[[ STUDY MATERIAL open ]]

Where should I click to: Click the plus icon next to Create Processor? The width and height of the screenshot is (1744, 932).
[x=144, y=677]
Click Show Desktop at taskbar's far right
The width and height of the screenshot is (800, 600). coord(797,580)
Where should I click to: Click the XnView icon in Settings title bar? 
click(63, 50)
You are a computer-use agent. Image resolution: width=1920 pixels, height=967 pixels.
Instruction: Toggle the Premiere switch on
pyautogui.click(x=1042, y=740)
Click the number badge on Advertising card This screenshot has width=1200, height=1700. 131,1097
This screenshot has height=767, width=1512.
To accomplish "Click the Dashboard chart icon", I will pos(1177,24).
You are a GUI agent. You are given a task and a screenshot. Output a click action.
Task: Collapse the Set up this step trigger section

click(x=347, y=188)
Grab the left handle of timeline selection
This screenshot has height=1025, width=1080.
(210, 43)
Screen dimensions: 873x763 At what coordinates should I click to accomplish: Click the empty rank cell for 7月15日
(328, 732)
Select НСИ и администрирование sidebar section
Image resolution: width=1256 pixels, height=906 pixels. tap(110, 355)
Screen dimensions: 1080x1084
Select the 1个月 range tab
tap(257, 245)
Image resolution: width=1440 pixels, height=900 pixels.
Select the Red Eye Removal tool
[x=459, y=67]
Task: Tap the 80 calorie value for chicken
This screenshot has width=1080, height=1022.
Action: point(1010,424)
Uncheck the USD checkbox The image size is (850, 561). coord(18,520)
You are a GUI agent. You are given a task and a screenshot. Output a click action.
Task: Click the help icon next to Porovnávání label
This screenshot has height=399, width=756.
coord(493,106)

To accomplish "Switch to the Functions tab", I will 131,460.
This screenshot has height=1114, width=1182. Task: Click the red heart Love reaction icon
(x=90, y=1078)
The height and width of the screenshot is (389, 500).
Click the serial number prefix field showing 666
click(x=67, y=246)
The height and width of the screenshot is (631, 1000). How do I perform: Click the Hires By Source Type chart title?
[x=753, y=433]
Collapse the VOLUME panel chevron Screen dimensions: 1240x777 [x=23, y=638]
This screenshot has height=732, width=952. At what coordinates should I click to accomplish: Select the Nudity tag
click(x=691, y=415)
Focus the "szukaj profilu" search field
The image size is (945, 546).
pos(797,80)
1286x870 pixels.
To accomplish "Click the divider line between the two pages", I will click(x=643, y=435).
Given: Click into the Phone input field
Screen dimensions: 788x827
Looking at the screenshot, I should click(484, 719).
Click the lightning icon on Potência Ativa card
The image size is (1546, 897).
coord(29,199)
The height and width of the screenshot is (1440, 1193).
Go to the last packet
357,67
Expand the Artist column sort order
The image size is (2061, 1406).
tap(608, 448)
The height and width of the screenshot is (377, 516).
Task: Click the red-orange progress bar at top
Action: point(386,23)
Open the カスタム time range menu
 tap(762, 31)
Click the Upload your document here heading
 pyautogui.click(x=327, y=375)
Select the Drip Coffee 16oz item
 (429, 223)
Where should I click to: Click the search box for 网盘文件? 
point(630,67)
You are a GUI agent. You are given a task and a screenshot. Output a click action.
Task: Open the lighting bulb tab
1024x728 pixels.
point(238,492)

[[ STUDY MATERIAL closed ]]

*REQUIRED ACTION*.
Give the records above again in full, keeping every character unchanged.

*RESULT OF THE EXERCISE*.
Where should I click to: Click the plus icon next to Create Processor? The width and height of the screenshot is (1744, 932).
[x=144, y=677]
Click Show Desktop at taskbar's far right
The width and height of the screenshot is (800, 600). coord(797,580)
Where should I click to: Click the XnView icon in Settings title bar? 
click(63, 50)
You are a computer-use agent. Image resolution: width=1920 pixels, height=967 pixels.
Instruction: Toggle the Premiere switch on
pyautogui.click(x=1042, y=740)
Click the number badge on Advertising card This screenshot has width=1200, height=1700. 131,1097
This screenshot has height=767, width=1512.
To accomplish "Click the Dashboard chart icon", I will pos(1177,24).
You are a GUI agent. You are given a task and a screenshot. Output a click action.
Task: Collapse the Set up this step trigger section

click(x=347, y=188)
Grab the left handle of timeline selection
This screenshot has height=1025, width=1080.
(210, 43)
Screen dimensions: 873x763 At what coordinates should I click to accomplish: Click the empty rank cell for 7月15日
(328, 732)
Select НСИ и администрирование sidebar section
Image resolution: width=1256 pixels, height=906 pixels. tap(110, 355)
Screen dimensions: 1080x1084
Select the 1个月 range tab
tap(257, 245)
Image resolution: width=1440 pixels, height=900 pixels.
Select the Red Eye Removal tool
[x=459, y=67]
Task: Tap the 80 calorie value for chicken
This screenshot has width=1080, height=1022.
Action: point(1010,424)
Uncheck the USD checkbox The image size is (850, 561). coord(18,520)
You are a GUI agent. You are given a task and a screenshot. Output a click action.
Task: Click the help icon next to Porovnávání label
This screenshot has height=399, width=756.
coord(493,106)

To accomplish "Switch to the Functions tab", I will 131,460.
This screenshot has height=1114, width=1182. Task: Click the red heart Love reaction icon
(x=90, y=1078)
The height and width of the screenshot is (389, 500).
Click the serial number prefix field showing 666
click(x=67, y=246)
The height and width of the screenshot is (631, 1000). How do I perform: Click the Hires By Source Type chart title?
[x=753, y=433]
Collapse the VOLUME panel chevron Screen dimensions: 1240x777 [x=23, y=638]
This screenshot has height=732, width=952. At what coordinates should I click to accomplish: Select the Nudity tag
click(x=691, y=415)
Focus the "szukaj profilu" search field
The image size is (945, 546).
pos(797,80)
1286x870 pixels.
To accomplish "Click the divider line between the two pages", I will click(x=643, y=435).
Given: Click into the Phone input field
Screen dimensions: 788x827
Looking at the screenshot, I should click(484, 719).
Click the lightning icon on Potência Ativa card
The image size is (1546, 897).
coord(29,199)
The height and width of the screenshot is (1440, 1193).
Go to the last packet
357,67
Expand the Artist column sort order
The image size is (2061, 1406).
tap(608, 448)
The height and width of the screenshot is (377, 516).
Task: Click the red-orange progress bar at top
Action: point(386,23)
Open the カスタム time range menu
 tap(762, 31)
Click the Upload your document here heading
 pyautogui.click(x=327, y=375)
Select the Drip Coffee 16oz item
 (429, 223)
Where should I click to: Click the search box for 网盘文件? 
point(630,67)
You are a GUI agent. You are given a task and a screenshot. Output a click action.
Task: Open the lighting bulb tab
1024x728 pixels.
point(238,492)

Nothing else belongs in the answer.